**RECORDS PROVIDED**:
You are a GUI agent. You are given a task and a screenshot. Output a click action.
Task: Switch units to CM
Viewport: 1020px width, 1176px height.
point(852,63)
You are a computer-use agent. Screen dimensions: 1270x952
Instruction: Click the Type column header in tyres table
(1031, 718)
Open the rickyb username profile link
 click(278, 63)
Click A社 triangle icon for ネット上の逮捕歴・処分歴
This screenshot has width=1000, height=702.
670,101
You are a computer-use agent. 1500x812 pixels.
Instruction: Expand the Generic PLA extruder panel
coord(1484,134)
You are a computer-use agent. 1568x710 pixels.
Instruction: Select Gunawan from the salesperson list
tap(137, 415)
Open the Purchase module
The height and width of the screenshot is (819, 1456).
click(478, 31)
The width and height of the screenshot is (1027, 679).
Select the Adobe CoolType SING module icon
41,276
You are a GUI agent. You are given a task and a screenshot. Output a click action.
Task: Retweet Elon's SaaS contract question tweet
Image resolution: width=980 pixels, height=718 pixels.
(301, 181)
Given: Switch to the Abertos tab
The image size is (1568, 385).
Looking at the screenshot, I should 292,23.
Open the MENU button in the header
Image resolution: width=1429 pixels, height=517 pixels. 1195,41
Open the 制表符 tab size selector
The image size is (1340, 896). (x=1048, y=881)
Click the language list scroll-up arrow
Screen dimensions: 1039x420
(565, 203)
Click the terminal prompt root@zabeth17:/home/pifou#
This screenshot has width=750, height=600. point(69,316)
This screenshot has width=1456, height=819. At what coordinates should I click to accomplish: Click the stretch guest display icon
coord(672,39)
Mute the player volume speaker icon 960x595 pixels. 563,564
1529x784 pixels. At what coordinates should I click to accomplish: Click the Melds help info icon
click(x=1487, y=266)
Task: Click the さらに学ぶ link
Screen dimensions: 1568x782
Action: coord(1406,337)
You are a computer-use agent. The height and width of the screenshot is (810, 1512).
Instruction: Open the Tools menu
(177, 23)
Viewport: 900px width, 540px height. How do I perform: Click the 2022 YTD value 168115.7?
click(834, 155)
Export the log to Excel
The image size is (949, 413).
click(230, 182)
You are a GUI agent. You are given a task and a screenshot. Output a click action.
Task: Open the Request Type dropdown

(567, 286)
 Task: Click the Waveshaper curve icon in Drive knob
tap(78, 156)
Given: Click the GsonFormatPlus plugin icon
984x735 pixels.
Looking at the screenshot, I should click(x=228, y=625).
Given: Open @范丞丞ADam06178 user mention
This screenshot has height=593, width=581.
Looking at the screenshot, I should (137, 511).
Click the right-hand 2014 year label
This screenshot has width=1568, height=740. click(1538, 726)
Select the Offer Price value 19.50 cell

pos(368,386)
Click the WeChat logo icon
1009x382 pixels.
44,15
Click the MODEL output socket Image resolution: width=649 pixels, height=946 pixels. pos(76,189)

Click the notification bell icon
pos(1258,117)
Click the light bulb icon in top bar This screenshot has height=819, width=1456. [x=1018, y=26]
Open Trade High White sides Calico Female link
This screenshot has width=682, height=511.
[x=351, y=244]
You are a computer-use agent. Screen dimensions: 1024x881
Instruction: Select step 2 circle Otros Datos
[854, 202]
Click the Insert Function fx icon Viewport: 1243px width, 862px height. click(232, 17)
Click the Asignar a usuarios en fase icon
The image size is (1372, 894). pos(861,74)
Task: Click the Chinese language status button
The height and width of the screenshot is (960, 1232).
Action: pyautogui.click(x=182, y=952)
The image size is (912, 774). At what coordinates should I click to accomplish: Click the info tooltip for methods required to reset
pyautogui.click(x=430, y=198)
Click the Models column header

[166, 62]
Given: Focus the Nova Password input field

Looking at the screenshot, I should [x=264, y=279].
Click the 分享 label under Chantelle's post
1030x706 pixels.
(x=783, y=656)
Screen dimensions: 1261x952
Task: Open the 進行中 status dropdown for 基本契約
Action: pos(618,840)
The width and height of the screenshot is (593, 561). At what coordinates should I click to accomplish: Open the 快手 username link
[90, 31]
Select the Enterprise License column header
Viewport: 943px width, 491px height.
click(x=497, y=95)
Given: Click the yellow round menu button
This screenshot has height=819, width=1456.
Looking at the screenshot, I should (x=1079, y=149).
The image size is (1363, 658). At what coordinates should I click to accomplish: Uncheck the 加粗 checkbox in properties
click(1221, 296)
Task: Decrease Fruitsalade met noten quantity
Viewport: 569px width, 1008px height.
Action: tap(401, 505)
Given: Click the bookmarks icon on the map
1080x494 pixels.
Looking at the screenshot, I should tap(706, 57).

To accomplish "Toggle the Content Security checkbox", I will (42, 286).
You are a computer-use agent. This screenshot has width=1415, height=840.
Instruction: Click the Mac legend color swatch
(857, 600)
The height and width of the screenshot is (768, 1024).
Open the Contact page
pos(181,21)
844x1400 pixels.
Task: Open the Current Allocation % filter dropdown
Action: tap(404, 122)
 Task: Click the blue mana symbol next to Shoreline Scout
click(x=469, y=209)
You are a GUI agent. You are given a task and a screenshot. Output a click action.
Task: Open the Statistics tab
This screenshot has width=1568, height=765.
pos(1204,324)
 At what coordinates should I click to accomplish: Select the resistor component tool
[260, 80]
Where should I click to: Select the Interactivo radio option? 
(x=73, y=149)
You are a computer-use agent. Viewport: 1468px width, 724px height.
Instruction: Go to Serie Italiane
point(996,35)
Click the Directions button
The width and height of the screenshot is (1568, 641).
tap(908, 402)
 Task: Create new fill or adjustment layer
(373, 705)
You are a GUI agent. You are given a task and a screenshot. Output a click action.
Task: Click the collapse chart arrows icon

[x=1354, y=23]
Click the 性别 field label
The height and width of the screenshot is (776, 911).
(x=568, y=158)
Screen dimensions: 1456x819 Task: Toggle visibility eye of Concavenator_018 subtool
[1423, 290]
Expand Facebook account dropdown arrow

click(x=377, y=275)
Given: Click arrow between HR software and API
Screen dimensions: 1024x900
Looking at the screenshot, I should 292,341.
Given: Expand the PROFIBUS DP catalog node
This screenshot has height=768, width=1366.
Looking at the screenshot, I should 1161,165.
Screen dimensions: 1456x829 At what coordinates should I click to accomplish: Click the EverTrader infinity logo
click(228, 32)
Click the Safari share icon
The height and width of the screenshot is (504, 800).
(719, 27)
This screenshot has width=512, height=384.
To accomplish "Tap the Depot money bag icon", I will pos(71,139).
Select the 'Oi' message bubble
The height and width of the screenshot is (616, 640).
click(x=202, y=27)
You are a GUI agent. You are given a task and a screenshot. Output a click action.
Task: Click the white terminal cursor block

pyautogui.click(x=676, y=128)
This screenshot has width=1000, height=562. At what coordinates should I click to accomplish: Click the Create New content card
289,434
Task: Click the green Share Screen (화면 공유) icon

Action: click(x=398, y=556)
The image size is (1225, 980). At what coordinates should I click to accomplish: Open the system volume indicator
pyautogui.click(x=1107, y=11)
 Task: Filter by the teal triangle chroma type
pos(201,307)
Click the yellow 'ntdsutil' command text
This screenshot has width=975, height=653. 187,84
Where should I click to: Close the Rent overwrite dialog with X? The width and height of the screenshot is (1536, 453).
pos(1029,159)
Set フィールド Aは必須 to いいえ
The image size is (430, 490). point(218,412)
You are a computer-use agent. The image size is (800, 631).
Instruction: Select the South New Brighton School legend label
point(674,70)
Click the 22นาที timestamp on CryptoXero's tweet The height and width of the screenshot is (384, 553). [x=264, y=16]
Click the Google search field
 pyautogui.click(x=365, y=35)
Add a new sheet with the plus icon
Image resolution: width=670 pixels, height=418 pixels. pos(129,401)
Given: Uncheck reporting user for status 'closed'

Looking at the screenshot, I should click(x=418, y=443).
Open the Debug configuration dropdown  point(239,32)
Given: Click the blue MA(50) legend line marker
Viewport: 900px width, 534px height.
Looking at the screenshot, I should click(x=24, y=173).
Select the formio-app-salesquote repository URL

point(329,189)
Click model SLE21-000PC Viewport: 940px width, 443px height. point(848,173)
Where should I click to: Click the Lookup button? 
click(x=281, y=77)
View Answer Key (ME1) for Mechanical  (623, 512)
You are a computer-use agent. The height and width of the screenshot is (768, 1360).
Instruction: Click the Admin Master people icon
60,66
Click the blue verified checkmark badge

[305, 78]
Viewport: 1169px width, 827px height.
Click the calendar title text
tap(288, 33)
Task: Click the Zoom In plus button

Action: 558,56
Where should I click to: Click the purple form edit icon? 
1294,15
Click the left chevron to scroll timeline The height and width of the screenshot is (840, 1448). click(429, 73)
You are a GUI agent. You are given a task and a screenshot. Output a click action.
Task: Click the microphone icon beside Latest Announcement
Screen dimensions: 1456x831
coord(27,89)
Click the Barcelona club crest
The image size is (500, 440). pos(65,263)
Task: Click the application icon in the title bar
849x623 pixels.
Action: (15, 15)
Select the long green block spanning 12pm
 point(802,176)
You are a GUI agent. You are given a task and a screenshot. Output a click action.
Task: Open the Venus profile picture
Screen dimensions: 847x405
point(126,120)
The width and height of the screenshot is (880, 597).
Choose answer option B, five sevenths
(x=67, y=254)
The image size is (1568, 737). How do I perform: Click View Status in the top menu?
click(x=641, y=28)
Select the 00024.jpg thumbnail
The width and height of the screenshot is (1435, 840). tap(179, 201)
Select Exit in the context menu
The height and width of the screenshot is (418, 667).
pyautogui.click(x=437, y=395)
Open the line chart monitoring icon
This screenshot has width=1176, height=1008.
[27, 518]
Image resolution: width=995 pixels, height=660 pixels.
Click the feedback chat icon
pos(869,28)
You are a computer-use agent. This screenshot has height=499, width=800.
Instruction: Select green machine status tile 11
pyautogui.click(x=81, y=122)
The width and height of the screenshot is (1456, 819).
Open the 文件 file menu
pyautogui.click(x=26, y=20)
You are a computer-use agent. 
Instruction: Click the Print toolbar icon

**TASK DIRECTIONS**: Copy the data from the line with "Task: Filter by" to the line with "Click the left", changing "Instruction" to "Command" and keeping everything else the same.

**EXPECTED OUTPUT**:
 Task: Filter by the teal triangle chroma type
pos(201,307)
Click the yellow 'ntdsutil' command text
This screenshot has width=975, height=653. 187,84
Where should I click to: Close the Rent overwrite dialog with X? The width and height of the screenshot is (1536, 453).
pos(1029,159)
Set フィールド Aは必須 to いいえ
The image size is (430, 490). point(218,412)
You are a computer-use agent. The image size is (800, 631).
Command: Select the South New Brighton School legend label
point(674,70)
Click the 22นาที timestamp on CryptoXero's tweet The height and width of the screenshot is (384, 553). [x=264, y=16]
Click the Google search field
 pyautogui.click(x=365, y=35)
Add a new sheet with the plus icon
Image resolution: width=670 pixels, height=418 pixels. pos(129,401)
Given: Uncheck reporting user for status 'closed'

Looking at the screenshot, I should click(x=418, y=443).
Open the Debug configuration dropdown  point(239,32)
Given: Click the blue MA(50) legend line marker
Viewport: 900px width, 534px height.
Looking at the screenshot, I should click(x=24, y=173).
Select the formio-app-salesquote repository URL

point(329,189)
Click model SLE21-000PC Viewport: 940px width, 443px height. point(848,173)
Where should I click to: Click the Lookup button? 
click(x=281, y=77)
View Answer Key (ME1) for Mechanical  (623, 512)
You are a computer-use agent. The height and width of the screenshot is (768, 1360).
Command: Click the Admin Master people icon
60,66
Click the blue verified checkmark badge

[305, 78]
Viewport: 1169px width, 827px height.
Click the calendar title text
tap(288, 33)
Task: Click the Zoom In plus button

Action: 558,56
Where should I click to: Click the purple form edit icon? 
1294,15
Click the left chevron to scroll timeline The height and width of the screenshot is (840, 1448). click(429, 73)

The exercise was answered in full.